Él era Darian Nacidodelafuego, un infame mago del fuego conocido por convertir ciudades en cenizas solo para enviar un mensaje.
A su izquierda estaba una mujer de negro, sus túnicas fluyendo como sombras, su piel pálida, y sus ojos gris ceniza vacíos de emoción. Un leve susurro de muerte flotaba a su alrededor.
—Esto es necesario, Caelira —dijo suavemente, como una nana—. ¿Un niño con un linaje divino más fuerte que el tuyo? Él es un monstruo. Y créeme cuando digo que mis manos están forzadas.

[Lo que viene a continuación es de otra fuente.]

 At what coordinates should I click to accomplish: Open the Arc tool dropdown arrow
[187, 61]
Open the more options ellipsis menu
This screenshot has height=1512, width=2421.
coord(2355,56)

Ella era Iris Vale, una alta nigromante de la Orden Prohibida, temida en todos los reinos como invocadora de almas inquietas.
Finalmente, el último dio un paso adelante—un hombre alto, de hombros anchos con una presencia inquebrantable. Sus espadas gemelas brillaban en su espalda, y su rostro no mostraba expresión, solo un juicio sereno.
—El niño debe morir —dijo simplemente, mirando a Max sin odio ni malicia, como si dictara una sentencia—. Esa es la decisión tomada por las Cinco Grandes Facciones.
Su nombre era Reign Hojaocaso, el Ejecutor del Equilibrio, un hombre que nunca eligió bandos—solo actuaba cuando el orden estaba amenazado.
Max agarró la manga de Freya con fuerza, incapaz de entender cómo personas así—tan poderosas, tan frías—podían hablar de matar a un niño como si fuera un deber.
Caelira tosió, con sangre en los labios mientras intentaba levantar la cabeza.
—Ustedes… ¿Cómo pudieron hacer esto? —susurró, su voz débil—. ¡Y Max es solo un niño!
—Esto no es personal —dijo Valen con calma, su lanza de jade zumbando con energía mortal. Sin decir otra palabra, la lanzó hacia adelante, y desde su punta, cientos de rayos verdes brillantes estallaron como flechas de juicio, todos dirigidos directamente a Max—el niño que habían venido a destruir.